Your instructions: Using the entries that follow, write out the line containing "This screenshot has width=1125, height=694.", the line containing "is (823, 637).", and every line between them, exactly and nothing else.

BEGIN

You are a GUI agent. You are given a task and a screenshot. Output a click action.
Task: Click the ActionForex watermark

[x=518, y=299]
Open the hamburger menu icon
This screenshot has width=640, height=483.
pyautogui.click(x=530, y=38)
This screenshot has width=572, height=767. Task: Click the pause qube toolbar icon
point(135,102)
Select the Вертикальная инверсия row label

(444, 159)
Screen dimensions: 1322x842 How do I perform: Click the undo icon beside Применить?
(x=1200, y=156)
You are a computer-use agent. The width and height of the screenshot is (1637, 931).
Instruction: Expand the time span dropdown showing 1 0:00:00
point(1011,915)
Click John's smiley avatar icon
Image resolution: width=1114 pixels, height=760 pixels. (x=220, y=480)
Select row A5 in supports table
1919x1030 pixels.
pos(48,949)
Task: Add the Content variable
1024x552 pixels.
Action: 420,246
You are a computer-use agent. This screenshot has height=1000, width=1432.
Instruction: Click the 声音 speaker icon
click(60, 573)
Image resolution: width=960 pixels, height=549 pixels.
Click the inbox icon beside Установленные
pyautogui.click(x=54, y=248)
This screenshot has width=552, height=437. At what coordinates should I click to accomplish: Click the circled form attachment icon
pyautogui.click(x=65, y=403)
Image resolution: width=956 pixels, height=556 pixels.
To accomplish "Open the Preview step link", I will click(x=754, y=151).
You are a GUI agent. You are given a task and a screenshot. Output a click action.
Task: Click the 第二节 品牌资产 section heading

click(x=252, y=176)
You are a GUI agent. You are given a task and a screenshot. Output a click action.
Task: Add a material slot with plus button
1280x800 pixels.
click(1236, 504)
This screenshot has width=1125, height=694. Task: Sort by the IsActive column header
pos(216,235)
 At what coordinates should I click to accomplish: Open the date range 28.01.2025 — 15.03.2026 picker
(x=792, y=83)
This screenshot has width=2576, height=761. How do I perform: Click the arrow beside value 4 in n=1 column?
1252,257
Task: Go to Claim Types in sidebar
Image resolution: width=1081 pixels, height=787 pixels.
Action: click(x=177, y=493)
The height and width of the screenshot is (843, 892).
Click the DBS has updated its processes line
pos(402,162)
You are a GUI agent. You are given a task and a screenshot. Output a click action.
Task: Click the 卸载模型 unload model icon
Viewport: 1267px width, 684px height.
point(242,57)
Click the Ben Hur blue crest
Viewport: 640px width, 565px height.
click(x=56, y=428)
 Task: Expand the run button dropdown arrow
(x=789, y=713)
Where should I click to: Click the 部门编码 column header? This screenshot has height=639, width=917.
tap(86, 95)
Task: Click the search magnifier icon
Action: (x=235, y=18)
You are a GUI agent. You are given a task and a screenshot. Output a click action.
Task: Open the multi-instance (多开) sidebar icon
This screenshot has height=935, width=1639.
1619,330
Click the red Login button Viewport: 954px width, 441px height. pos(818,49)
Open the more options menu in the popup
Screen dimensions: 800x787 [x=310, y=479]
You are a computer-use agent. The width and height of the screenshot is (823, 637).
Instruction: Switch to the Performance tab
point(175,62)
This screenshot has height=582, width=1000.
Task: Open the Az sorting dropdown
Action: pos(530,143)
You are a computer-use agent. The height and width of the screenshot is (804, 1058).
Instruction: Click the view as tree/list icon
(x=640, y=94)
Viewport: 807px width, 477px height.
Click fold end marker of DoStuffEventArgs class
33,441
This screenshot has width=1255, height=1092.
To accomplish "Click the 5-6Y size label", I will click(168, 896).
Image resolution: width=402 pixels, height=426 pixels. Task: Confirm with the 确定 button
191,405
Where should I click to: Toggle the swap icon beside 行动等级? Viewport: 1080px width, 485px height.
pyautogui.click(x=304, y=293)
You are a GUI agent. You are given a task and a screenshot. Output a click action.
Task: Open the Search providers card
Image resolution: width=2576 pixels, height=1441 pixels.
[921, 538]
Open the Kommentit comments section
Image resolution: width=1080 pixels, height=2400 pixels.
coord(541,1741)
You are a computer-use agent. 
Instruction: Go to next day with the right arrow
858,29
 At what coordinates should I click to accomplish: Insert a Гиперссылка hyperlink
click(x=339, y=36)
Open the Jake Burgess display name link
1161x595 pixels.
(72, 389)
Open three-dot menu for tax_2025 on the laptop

END

Written solution:
This screenshot has width=1125, height=694. Task: Sort by the IsActive column header
pos(216,235)
 At what coordinates should I click to accomplish: Open the date range 28.01.2025 — 15.03.2026 picker
(x=792, y=83)
This screenshot has width=2576, height=761. How do I perform: Click the arrow beside value 4 in n=1 column?
1252,257
Task: Go to Claim Types in sidebar
Image resolution: width=1081 pixels, height=787 pixels.
Action: click(x=177, y=493)
The height and width of the screenshot is (843, 892).
Click the DBS has updated its processes line
pos(402,162)
You are a GUI agent. You are given a task and a screenshot. Output a click action.
Task: Click the 卸载模型 unload model icon
Viewport: 1267px width, 684px height.
point(242,57)
Click the Ben Hur blue crest
Viewport: 640px width, 565px height.
click(x=56, y=428)
 Task: Expand the run button dropdown arrow
(x=789, y=713)
Where should I click to: Click the 部门编码 column header? This screenshot has height=639, width=917.
tap(86, 95)
Task: Click the search magnifier icon
Action: (x=235, y=18)
You are a GUI agent. You are given a task and a screenshot. Output a click action.
Task: Open the multi-instance (多开) sidebar icon
This screenshot has height=935, width=1639.
1619,330
Click the red Login button Viewport: 954px width, 441px height. pos(818,49)
Open the more options menu in the popup
Screen dimensions: 800x787 [x=310, y=479]
You are a computer-use agent. The width and height of the screenshot is (823, 637).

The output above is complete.